## STATED TASK
Copy each of the following rows word for word.

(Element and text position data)
☆ ☆ ☆ ☆ ☆ ☆ ☆
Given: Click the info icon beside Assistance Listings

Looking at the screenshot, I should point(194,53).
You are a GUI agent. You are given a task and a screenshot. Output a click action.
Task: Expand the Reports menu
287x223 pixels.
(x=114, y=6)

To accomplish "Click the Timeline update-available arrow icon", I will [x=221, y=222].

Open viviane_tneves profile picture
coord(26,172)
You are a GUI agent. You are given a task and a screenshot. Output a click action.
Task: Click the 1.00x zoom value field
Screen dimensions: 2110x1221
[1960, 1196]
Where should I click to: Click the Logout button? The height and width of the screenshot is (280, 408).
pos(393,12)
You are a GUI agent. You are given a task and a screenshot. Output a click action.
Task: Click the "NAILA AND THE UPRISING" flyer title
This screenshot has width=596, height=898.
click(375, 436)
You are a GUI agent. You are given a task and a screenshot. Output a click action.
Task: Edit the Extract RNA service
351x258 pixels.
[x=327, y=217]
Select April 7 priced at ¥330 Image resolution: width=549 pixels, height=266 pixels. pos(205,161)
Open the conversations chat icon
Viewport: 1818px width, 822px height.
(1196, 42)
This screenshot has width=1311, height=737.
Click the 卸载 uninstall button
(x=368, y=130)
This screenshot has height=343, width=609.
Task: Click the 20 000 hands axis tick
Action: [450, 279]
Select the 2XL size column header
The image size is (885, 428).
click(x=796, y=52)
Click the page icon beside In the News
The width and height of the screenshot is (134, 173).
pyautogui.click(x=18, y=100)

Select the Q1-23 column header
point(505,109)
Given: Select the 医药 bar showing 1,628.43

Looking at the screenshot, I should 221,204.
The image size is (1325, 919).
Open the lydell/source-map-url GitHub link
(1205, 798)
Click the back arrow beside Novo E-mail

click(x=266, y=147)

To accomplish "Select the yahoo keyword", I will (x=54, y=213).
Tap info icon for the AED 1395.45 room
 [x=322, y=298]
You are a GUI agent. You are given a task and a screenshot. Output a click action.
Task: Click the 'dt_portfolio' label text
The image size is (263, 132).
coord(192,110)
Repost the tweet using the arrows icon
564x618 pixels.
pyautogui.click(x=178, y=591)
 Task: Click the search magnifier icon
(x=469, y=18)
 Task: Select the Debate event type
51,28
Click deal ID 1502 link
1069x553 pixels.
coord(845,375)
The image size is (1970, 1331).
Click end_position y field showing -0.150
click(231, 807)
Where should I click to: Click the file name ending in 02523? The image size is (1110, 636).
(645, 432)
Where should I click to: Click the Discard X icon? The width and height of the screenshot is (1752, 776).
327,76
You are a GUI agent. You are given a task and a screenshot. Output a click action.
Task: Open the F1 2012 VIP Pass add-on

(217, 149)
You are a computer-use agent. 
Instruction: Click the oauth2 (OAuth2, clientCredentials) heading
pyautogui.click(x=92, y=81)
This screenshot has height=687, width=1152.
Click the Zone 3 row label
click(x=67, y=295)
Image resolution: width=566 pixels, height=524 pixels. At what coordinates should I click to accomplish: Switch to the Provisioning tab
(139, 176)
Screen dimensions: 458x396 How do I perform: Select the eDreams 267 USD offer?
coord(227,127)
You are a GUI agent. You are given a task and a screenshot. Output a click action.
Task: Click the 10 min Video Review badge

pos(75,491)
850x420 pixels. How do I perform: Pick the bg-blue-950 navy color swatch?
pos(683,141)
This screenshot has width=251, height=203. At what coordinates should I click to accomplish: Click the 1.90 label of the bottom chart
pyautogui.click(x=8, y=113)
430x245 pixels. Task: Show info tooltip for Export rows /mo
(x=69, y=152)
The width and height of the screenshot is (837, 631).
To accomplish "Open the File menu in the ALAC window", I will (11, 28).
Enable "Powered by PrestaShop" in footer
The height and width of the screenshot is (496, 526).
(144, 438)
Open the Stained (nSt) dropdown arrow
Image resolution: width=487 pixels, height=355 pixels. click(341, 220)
☆ ☆ ☆ ☆ ☆ ☆ ☆
## RIGHT ANSWER
Given: Click the info icon beside Assistance Listings

Looking at the screenshot, I should point(194,53).
You are a GUI agent. You are given a task and a screenshot. Output a click action.
Task: Expand the Reports menu
287x223 pixels.
(x=114, y=6)

To accomplish "Click the Timeline update-available arrow icon", I will [x=221, y=222].

Open viviane_tneves profile picture
coord(26,172)
You are a GUI agent. You are given a task and a screenshot. Output a click action.
Task: Click the 1.00x zoom value field
Screen dimensions: 2110x1221
[1960, 1196]
Where should I click to: Click the Logout button? The height and width of the screenshot is (280, 408).
pos(393,12)
You are a GUI agent. You are given a task and a screenshot. Output a click action.
Task: Click the "NAILA AND THE UPRISING" flyer title
This screenshot has width=596, height=898.
click(375, 436)
You are a GUI agent. You are given a task and a screenshot. Output a click action.
Task: Edit the Extract RNA service
351x258 pixels.
[x=327, y=217]
Select April 7 priced at ¥330 Image resolution: width=549 pixels, height=266 pixels. pos(205,161)
Open the conversations chat icon
Viewport: 1818px width, 822px height.
(1196, 42)
This screenshot has width=1311, height=737.
Click the 卸载 uninstall button
(x=368, y=130)
This screenshot has height=343, width=609.
Task: Click the 20 000 hands axis tick
Action: [450, 279]
Select the 2XL size column header
The image size is (885, 428).
click(x=796, y=52)
Click the page icon beside In the News
The width and height of the screenshot is (134, 173).
pyautogui.click(x=18, y=100)

Select the Q1-23 column header
point(505,109)
Given: Select the 医药 bar showing 1,628.43

Looking at the screenshot, I should 221,204.
The image size is (1325, 919).
Open the lydell/source-map-url GitHub link
(1205, 798)
Click the back arrow beside Novo E-mail

click(x=266, y=147)

To accomplish "Select the yahoo keyword", I will (x=54, y=213).
Tap info icon for the AED 1395.45 room
 [x=322, y=298]
You are a GUI agent. You are given a task and a screenshot. Output a click action.
Task: Click the 'dt_portfolio' label text
The image size is (263, 132).
coord(192,110)
Repost the tweet using the arrows icon
564x618 pixels.
pyautogui.click(x=178, y=591)
 Task: Click the search magnifier icon
(x=469, y=18)
 Task: Select the Debate event type
51,28
Click deal ID 1502 link
1069x553 pixels.
coord(845,375)
The image size is (1970, 1331).
Click end_position y field showing -0.150
click(231, 807)
Where should I click to: Click the file name ending in 02523? The image size is (1110, 636).
(645, 432)
Where should I click to: Click the Discard X icon? The width and height of the screenshot is (1752, 776).
327,76
You are a GUI agent. You are given a task and a screenshot. Output a click action.
Task: Open the F1 2012 VIP Pass add-on

(217, 149)
You are a computer-use agent. 
Instruction: Click the oauth2 (OAuth2, clientCredentials) heading
pyautogui.click(x=92, y=81)
This screenshot has height=687, width=1152.
Click the Zone 3 row label
click(x=67, y=295)
Image resolution: width=566 pixels, height=524 pixels. At what coordinates should I click to accomplish: Switch to the Provisioning tab
(139, 176)
Screen dimensions: 458x396 How do I perform: Select the eDreams 267 USD offer?
coord(227,127)
You are a GUI agent. You are given a task and a screenshot. Output a click action.
Task: Click the 10 min Video Review badge

pos(75,491)
850x420 pixels. How do I perform: Pick the bg-blue-950 navy color swatch?
pos(683,141)
This screenshot has width=251, height=203. At what coordinates should I click to accomplish: Click the 1.90 label of the bottom chart
pyautogui.click(x=8, y=113)
430x245 pixels. Task: Show info tooltip for Export rows /mo
(x=69, y=152)
The width and height of the screenshot is (837, 631).
To accomplish "Open the File menu in the ALAC window", I will (11, 28).
Enable "Powered by PrestaShop" in footer
The height and width of the screenshot is (496, 526).
(144, 438)
Open the Stained (nSt) dropdown arrow
Image resolution: width=487 pixels, height=355 pixels. click(341, 220)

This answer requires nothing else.